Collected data
***
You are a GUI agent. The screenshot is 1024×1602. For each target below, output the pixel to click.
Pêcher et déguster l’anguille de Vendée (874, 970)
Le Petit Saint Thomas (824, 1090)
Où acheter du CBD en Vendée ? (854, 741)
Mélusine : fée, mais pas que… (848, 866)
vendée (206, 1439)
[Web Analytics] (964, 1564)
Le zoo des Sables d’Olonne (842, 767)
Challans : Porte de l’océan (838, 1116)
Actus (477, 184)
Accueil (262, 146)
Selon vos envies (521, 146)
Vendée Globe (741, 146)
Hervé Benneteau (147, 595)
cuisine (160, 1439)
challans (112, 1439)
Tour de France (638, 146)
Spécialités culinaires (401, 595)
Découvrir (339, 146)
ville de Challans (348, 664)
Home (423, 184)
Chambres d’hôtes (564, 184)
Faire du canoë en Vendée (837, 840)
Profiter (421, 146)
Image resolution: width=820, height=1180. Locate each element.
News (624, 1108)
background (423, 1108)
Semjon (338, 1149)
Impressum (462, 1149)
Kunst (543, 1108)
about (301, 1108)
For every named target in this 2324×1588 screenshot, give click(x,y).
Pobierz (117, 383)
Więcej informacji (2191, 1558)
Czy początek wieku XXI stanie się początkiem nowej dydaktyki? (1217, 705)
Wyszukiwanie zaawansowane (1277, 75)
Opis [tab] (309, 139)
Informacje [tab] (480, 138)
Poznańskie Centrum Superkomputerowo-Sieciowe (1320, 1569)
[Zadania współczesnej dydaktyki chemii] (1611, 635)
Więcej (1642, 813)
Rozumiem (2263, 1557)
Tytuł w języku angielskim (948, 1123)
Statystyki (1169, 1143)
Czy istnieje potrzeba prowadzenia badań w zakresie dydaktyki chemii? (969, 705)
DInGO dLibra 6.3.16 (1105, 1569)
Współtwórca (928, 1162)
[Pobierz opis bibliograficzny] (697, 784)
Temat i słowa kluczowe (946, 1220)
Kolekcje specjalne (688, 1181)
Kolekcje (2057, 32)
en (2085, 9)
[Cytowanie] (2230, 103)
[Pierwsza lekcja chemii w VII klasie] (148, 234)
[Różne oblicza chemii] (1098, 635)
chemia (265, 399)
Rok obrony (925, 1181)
***
In your answer, include only the lines above starting at the line that holds "background (423, 1108)" and ending at the line that holds "Więcej informacji (2191, 1558)", copied exactly.

◆ WRITTEN REPLY ◆
background (423, 1108)
Semjon (338, 1149)
Impressum (462, 1149)
Kunst (543, 1108)
about (301, 1108)
For every named target in this 2324×1588 screenshot, give click(x,y).
Pobierz (117, 383)
Więcej informacji (2191, 1558)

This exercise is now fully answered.